Conheci o trabalho sexual e com ele todo o glamour de se sentir conhecida e bem remunerada. Mas esse período também culminou em uma face mais complexa do uso de drogas. Já estava estabelecendo uma relação problemática com esse consumo e a violência estava cada vez mais presente no meu cotidiano e na rua.
Justamente neste momento fui presa e digo que, no meu caso, esse fato serviu para despertar em mim a vontade efetiva de mudança. Não existia nada naquele local que me empoderava e eu precisava sair dali, voltar para minha filha.
Foi pensando neste período de minha história que sinto novamente a necessidade de aprofundar meus conhecimentos por meio do ensino superior e vejo neste sonho uma excelente oportunidade para minimizar as vulnerabilidades que passei
Recomeço: trabalho com redução de danos
Ao sair do sistema prisional e, com o passar dos meses, me descobri redutora de danos, profissão que levo comigo até hoje, dezesseis anos depois. A Redução de Danos pegou minha história de vida, experiência, liderança, e sobretudo, a minha vivência com as drogas e fez daquilo um instrumento de trabalho.
A partir daí comecei a me dedicar ao trabalho com pessoas que fazem uso de drogas. Eu exerço esse trabalho por amor e quero me aprofundar cada vez mais nele. Já com esta grande descoberta de profissão, veio a necessidade de terminar os estudos e consegui. Foi pensando neste período de minha história, que sinto novamente a necessidade de aprofundar meus conhecimentos por meio do ensino superior e vejo neste sonho uma excelente oportunidade para minimizar as vulnerabilidades que passei e uma chance de dar continuidade a outros sonhos.
Com a chegada do Covid-19, conheci a depressão e a ansiedade.(…) Eu não consigo segurar minhas lágrimas e fico agoniada ao pensar em minhas companheiras que estão em situação de rua
Chegada da pandemia e a depressão
Eu sou mãe, avó, ex moradora de rua e ex usuária de drogas. Com a chegada do Covid-19, conheci a depressão e a ansiedade. Passei a usar antidepressivos. Eu não consigo segurar minhas lágrimas e fico agoniada ao pensar em minhas companheiras que estão em situação de rua, com as mulheres que são provedoras de lares tendo que se colocar nas ruas para manter sua sobrevivência.
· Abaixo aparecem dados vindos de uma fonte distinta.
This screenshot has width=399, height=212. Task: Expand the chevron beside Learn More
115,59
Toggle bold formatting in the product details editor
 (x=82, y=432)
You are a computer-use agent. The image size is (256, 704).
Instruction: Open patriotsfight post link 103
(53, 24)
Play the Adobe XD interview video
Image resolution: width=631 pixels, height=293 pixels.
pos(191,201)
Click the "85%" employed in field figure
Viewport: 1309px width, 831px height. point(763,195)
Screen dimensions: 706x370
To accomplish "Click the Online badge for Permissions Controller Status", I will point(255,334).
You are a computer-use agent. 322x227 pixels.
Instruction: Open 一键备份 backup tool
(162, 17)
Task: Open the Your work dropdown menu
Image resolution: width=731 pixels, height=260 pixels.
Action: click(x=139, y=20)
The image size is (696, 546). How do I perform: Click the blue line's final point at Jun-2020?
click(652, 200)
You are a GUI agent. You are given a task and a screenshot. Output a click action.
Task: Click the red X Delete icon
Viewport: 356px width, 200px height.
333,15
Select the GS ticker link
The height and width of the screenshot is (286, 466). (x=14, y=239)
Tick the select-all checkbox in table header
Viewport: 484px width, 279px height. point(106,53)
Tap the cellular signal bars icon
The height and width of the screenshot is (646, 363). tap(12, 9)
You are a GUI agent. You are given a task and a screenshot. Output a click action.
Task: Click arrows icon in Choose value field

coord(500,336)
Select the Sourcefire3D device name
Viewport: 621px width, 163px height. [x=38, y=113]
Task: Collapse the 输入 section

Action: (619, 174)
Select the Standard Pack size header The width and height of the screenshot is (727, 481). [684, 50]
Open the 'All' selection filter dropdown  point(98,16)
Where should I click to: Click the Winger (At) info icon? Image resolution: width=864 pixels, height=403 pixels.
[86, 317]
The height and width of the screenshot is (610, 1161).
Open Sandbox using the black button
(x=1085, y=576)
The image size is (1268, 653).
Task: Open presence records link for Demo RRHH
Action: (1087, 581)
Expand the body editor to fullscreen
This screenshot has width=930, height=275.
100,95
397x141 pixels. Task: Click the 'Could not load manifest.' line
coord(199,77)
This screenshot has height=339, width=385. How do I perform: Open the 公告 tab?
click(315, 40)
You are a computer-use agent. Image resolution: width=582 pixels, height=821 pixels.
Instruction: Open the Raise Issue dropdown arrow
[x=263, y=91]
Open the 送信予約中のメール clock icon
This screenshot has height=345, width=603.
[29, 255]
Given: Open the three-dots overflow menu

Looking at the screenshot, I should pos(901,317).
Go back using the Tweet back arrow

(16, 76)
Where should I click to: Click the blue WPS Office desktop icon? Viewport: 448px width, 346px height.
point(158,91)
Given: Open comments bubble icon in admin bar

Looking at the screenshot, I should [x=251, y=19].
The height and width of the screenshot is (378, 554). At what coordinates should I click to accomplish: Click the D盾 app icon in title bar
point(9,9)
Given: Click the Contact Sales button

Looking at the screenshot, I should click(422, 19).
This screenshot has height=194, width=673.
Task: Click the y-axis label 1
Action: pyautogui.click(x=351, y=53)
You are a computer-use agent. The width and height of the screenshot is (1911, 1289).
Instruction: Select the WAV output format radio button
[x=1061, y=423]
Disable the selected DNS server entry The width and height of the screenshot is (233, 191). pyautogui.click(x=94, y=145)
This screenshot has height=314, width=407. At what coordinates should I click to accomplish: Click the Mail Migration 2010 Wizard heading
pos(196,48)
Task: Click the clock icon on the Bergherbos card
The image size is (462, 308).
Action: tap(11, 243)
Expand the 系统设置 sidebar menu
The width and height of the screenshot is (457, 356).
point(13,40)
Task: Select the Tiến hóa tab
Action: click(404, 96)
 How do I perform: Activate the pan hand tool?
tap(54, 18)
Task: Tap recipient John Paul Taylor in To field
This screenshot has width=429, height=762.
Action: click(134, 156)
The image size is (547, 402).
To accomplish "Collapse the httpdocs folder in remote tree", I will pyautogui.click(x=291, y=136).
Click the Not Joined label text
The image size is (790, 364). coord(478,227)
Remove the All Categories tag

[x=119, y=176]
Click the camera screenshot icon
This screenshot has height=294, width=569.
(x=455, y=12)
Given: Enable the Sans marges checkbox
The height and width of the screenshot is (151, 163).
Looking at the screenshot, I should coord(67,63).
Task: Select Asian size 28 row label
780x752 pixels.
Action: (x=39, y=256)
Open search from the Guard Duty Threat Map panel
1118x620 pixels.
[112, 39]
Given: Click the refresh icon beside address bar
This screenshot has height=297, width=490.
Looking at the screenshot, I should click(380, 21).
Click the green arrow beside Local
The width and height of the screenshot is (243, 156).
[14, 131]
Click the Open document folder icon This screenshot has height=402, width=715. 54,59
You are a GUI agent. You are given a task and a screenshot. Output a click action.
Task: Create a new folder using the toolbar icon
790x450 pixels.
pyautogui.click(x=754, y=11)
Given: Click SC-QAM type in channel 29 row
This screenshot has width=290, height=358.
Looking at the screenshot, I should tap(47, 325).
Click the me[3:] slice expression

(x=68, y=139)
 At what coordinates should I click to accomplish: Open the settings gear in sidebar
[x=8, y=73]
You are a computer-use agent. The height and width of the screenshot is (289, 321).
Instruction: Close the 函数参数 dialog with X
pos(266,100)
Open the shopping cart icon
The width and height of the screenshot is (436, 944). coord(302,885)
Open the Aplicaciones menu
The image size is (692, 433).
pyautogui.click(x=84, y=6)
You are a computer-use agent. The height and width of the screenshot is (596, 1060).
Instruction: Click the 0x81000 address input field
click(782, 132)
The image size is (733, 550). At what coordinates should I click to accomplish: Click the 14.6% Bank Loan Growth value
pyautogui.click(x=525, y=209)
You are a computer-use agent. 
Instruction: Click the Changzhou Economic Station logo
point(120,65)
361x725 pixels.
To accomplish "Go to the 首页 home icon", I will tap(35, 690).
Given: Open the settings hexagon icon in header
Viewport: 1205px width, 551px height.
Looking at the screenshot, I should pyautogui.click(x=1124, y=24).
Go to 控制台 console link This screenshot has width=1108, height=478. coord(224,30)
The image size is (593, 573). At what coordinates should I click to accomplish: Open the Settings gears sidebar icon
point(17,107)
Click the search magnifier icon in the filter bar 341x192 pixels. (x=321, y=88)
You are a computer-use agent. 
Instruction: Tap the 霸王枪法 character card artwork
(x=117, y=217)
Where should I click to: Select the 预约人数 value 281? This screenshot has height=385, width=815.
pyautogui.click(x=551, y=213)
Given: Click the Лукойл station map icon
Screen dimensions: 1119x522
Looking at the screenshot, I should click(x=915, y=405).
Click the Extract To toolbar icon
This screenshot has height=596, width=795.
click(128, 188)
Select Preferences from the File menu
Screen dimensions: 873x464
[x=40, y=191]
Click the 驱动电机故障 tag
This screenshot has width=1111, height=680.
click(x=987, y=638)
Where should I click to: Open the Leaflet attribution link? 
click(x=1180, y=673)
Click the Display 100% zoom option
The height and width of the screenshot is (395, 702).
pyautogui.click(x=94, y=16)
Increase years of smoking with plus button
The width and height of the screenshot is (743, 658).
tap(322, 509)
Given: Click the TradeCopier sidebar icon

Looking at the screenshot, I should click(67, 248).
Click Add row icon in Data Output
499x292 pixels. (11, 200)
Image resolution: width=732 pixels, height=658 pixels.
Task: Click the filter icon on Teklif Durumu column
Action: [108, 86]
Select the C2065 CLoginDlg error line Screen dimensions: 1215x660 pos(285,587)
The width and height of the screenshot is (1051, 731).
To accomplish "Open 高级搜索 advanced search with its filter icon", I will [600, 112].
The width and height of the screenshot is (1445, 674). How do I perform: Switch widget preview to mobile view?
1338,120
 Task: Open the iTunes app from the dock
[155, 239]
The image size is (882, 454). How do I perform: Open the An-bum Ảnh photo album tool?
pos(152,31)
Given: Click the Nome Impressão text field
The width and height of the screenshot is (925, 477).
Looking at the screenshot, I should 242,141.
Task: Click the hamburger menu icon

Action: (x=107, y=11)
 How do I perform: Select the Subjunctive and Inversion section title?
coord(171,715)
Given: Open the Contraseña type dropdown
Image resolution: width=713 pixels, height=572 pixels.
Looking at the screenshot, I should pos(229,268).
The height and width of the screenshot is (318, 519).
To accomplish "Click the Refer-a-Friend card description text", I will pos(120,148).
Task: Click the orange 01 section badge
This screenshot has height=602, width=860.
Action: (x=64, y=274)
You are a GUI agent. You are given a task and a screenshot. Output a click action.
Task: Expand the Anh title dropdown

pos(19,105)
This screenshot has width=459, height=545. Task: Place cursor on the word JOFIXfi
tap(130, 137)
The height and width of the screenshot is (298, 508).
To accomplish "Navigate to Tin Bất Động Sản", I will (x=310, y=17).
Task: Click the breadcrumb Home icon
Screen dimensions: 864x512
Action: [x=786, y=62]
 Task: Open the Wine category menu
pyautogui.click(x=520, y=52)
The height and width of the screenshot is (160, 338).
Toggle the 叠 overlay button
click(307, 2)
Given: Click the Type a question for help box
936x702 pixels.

Eu, em momento algum, pude me colocar em isolamento pois há um grupo grande de mulheres que são acolhidas por mim. E, apesar de estar nos cuidando desse público, tive a sorte de não me contaminar com o Covid-19. Porém, é grande o sofrimento ao ver algumas de nossas entes queridas morrerem por causa dessa pandemia.
Me nego a ocupar o espaço marginalizado que a sociedade cotidianamente me coloca
Retrato da resistência e da ressignificação de vida
Diante de tudo que aconteceu em minha história, vejo o quão difícil foi chegar aqui, mas não me vitimizo em qualquer momento. Me nego a ocupar o espaço marginalizado que a sociedade cotidianamente me coloca e busco construir um mundo melhor tanto para mim, minha filha e todos os companheiros de rua, tão silenciados pela mediocridade das políticas públicas. Vou seguir realizando meu trabalho na esperança de dias melhores.